Postage meter devices have found wide application in many businesses. The device prints a standard unit of value for governmental or private carrier delivery of parcels and mail. It is understood that the term "postage meter" also includes other like devices which provide a unit value metering capability.
One disadvantage of the postage meter devices as they are utilized today is the problem of modification of the contents of internal registers, for example recharging the postage meter with funds to be metered. At present, postal regulations required that the funds be prepaid before metering commences. This requirement results in a postage meter being physically taken to a post office facility for recrediting or there being means for obtaining a remote recrediting of the meter device. A further problem resides in the difficulty of changing the message, such as an advertisement, on indicia printed by the postage meter.
Various schemes have been devised and implemented to obtain the desired remote recrediting based on information from a remote accounting station. Typical configurations are shown in U.S. Pat. No. 3,792,446 to McFiggans, et. al. entitled "Remote Postage Meter Resetting Method" and in U.S. Pat.
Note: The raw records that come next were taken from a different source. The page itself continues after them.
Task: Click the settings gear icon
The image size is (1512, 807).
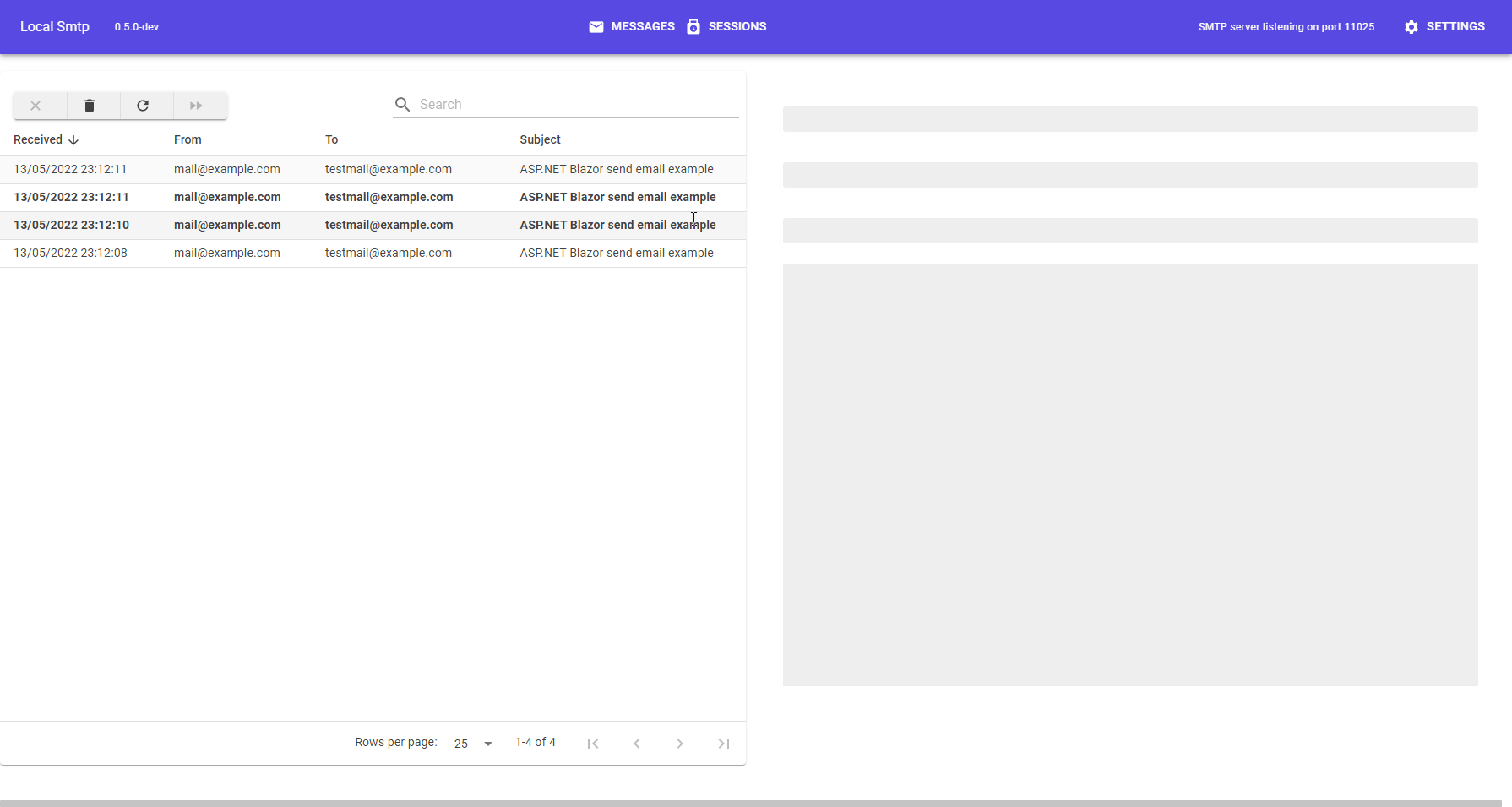Action: (x=1411, y=26)
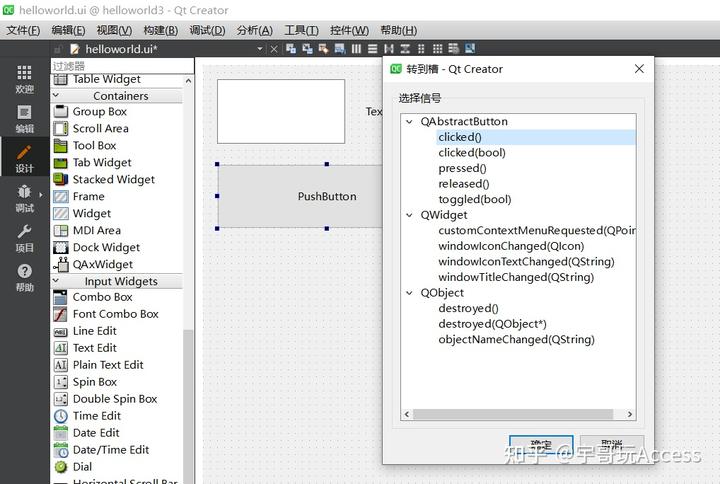Select the 设计 (Design) mode icon

[x=24, y=157]
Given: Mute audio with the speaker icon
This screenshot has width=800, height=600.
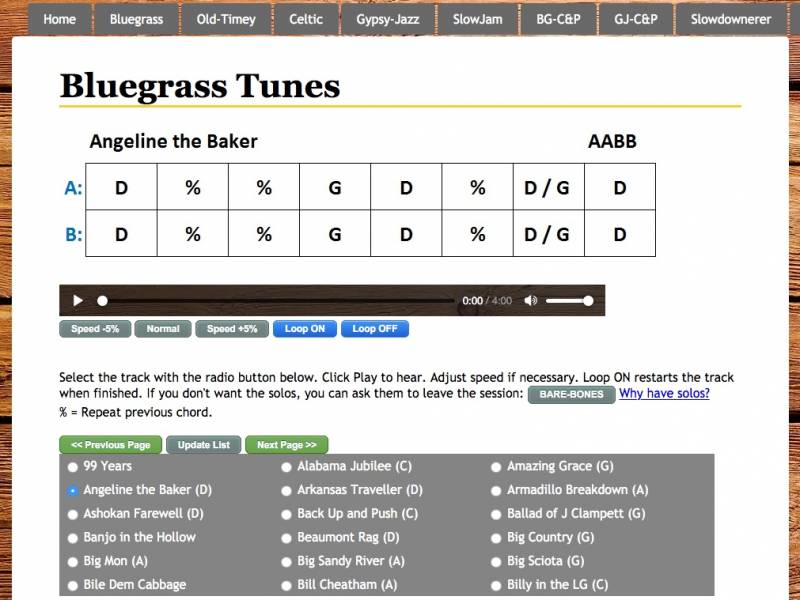Looking at the screenshot, I should tap(531, 300).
No. 4,097,923 to Eckert, Jr., et. al. entitled "Postage Meter Charging System Using an Advanced Microcomputerized Postage Meter." These patents teach a data center which is equipped with a programmed digital computer and a voice answer-back unit to process telephone calls from users of postage meters equipped either with a combination lock such that the lock prohibits recharging of the associated meter until it is unlocked or, in the case of U.S. Pat. No. 4,097,923, of a working memory which contains a seed number for generating postage funding combinations to unlock the meter. The remote system of the latter patent includes the capability of adding variable amounts of postage to the postage meter. The teaching of U.S. Pat. No. 3,792,446 relate only to the addition of a fixed increment to the meter.
U.S. Pat. No. 3,255,439 to Simjian discloses a system in which the meter communicates directly to a central accounting station for accounting for each and all of the metering operations either on a real time basis or in batches. Similar systems are disclosed for instance in West German patent application No. DE 2636852 published Feb. 23, 1978 in which a data transmitting unit is employed to recharge the postage meter by way of telephone or telegraph lines. U.K. application No. 2,147,852 published May 22, 1985 further discloses a telephone integrated with a mail franking device which will operate as either a telephone or a postage meter. The telephone key pad may used to set postal values and it is disclosed that the accounting may be done either in the device or in a central accounting unit.
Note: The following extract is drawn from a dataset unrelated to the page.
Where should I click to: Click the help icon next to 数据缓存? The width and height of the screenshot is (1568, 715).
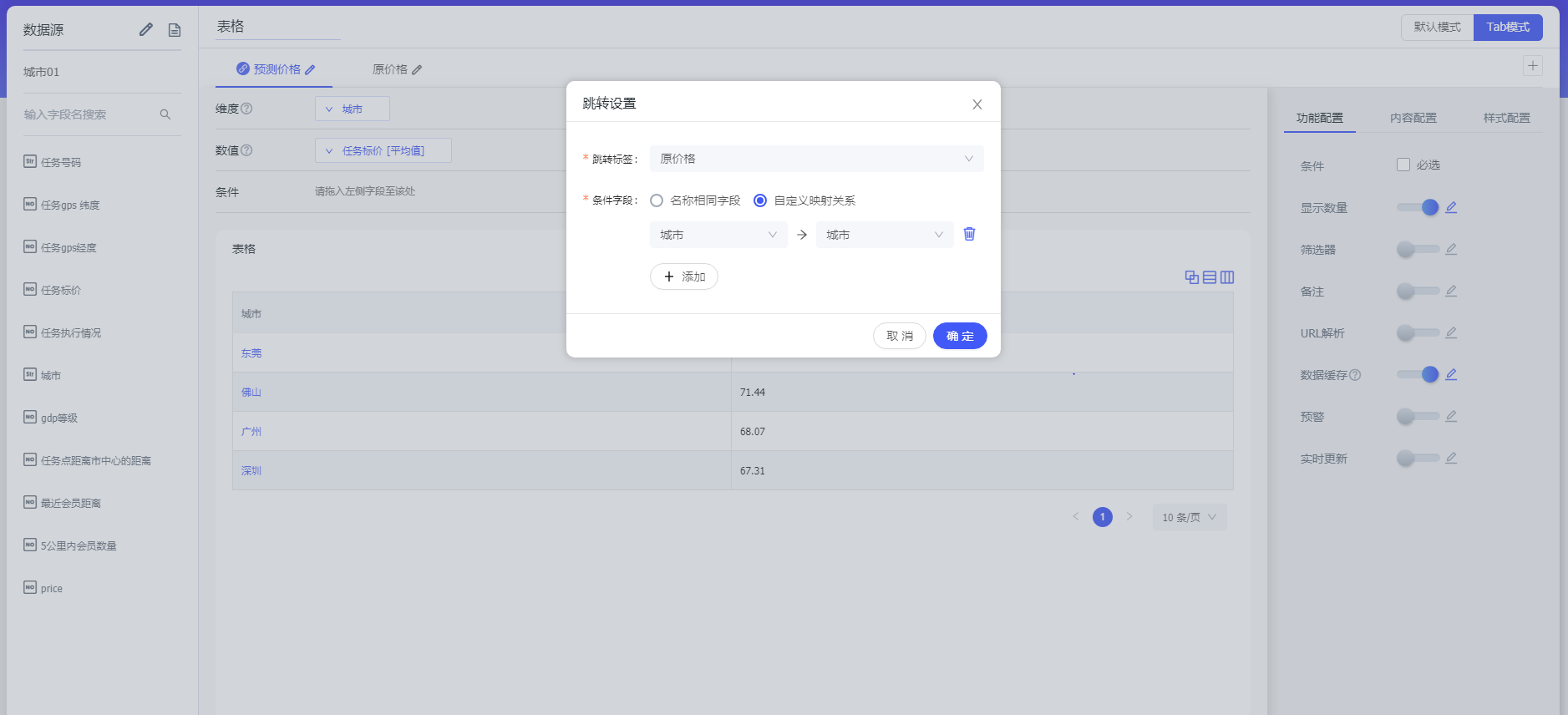pyautogui.click(x=1355, y=375)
Each of the devices is limited in that there are required a number of complex operations in order for the user of the postage meter to assure that there are funds in the meter to be dispensed. In every case in the known postage meters, where the meter funds are required to be updated, it is up to the user to realize that the funds in the meter are low and that the user should initiate a telephone call or take the meter to the Post Office in order to recredit the meter. In many cases, a low funds event may occur as the user is in the midst of a mailing run. Because the prior art devices typically have a lock-out feature to prevent meter operation when the funds get too low, the user is unable to continue with postage metering operations. In such cases, the user experiences dissatisfaction because one of the reasons for utilizing the remote recharging features of the postage meter is to eliminate the problem of having to go to the Post Office and to be able to obtain postage as needed.
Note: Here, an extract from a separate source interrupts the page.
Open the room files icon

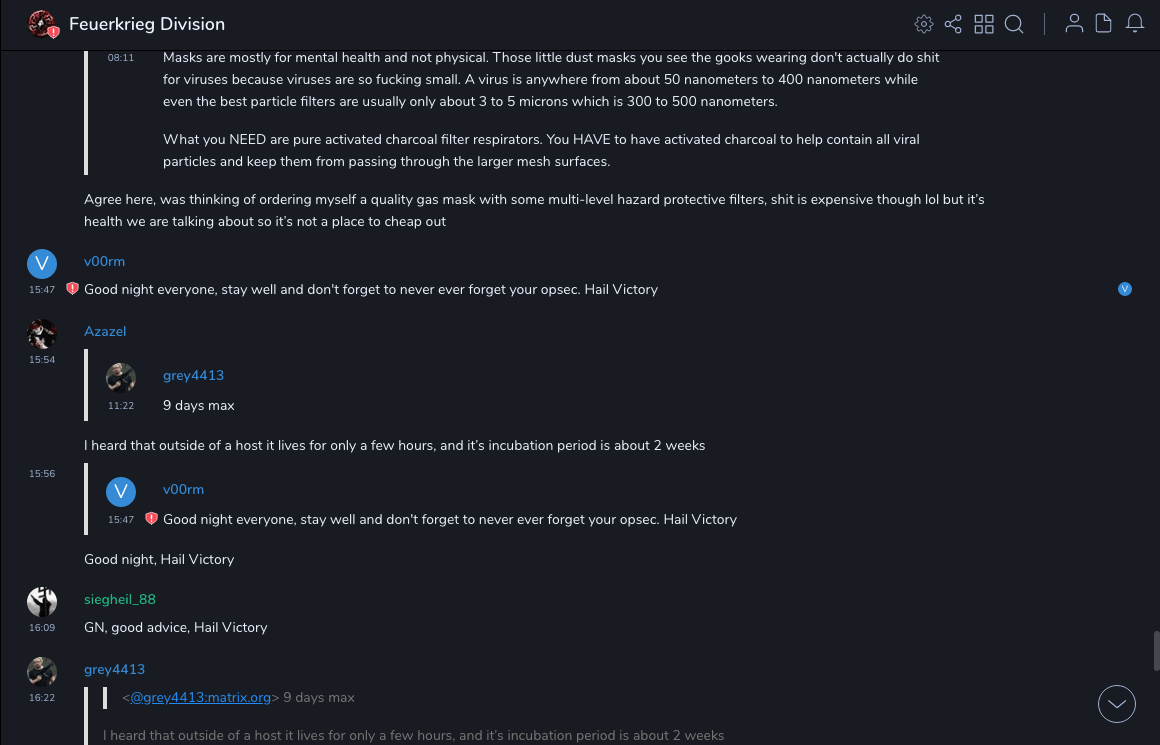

As discussed above, a further problem in the provision of known postage meters has been the difficulty of changing messages, such as advertisements, to be printed with the postage meter indicia. In conventional postage meters, the message generally is prepared on a fixed stamp that cannot be altered by a user. While various attempts have been made to enable user modification of the messages, such solutions result in increasing complexity of the mechanical printing arrangement, or reduction of the security of the postage.